## Material to process
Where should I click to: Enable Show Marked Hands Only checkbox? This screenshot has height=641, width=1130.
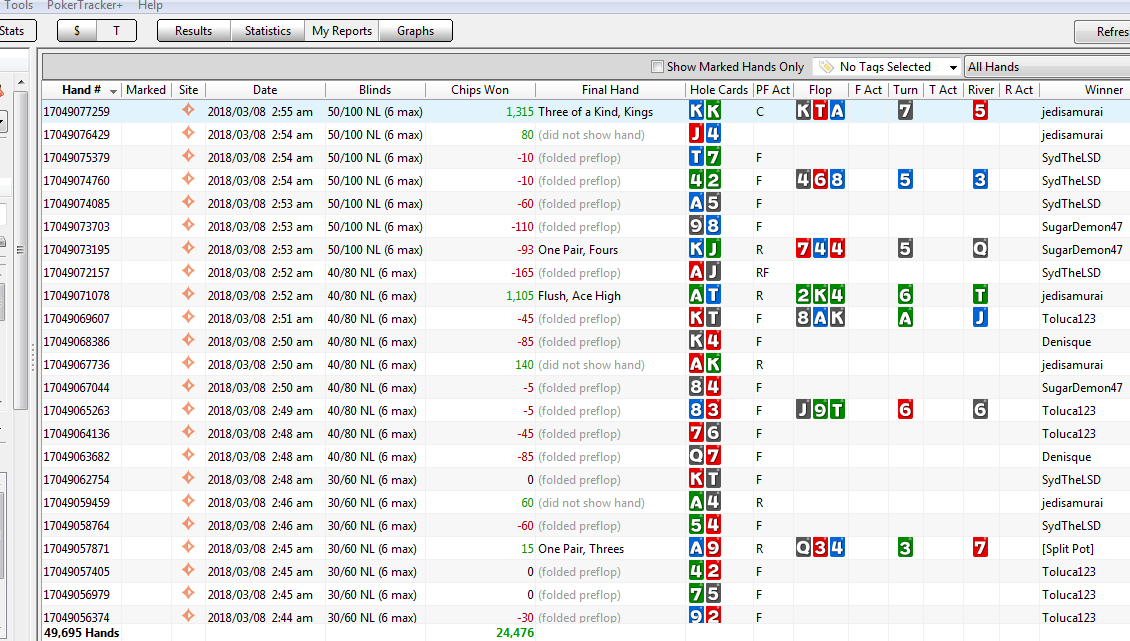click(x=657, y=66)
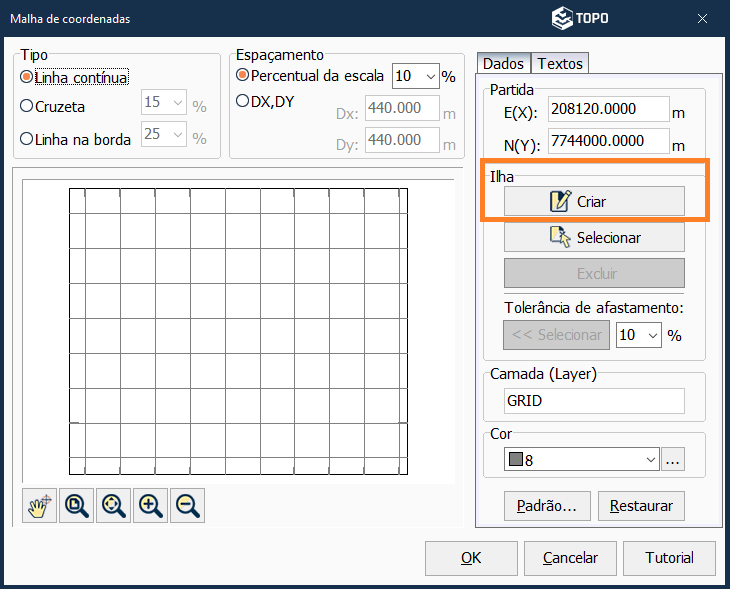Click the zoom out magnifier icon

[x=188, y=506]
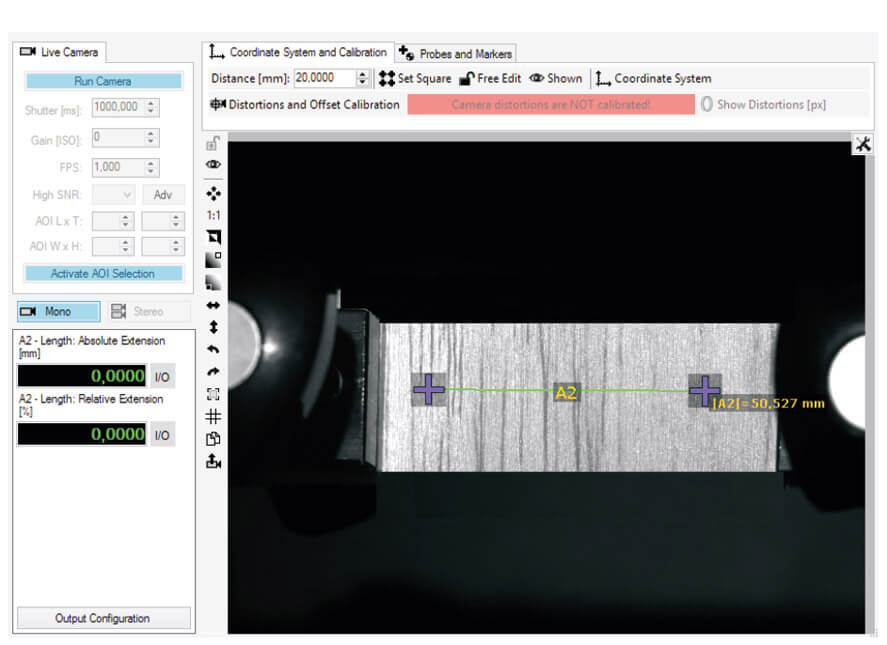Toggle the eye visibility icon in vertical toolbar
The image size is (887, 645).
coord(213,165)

## What to work on
Everything in the listing except the pictures must be reproduced exactly.

## Response to this exercise
Where should I click to: Enable Show Marked Hands Only checkbox? This screenshot has height=641, width=1130.
click(x=657, y=66)
Click the zoom out magnifier icon

[x=188, y=506]
Toggle the eye visibility icon in vertical toolbar
The image size is (887, 645).
coord(213,165)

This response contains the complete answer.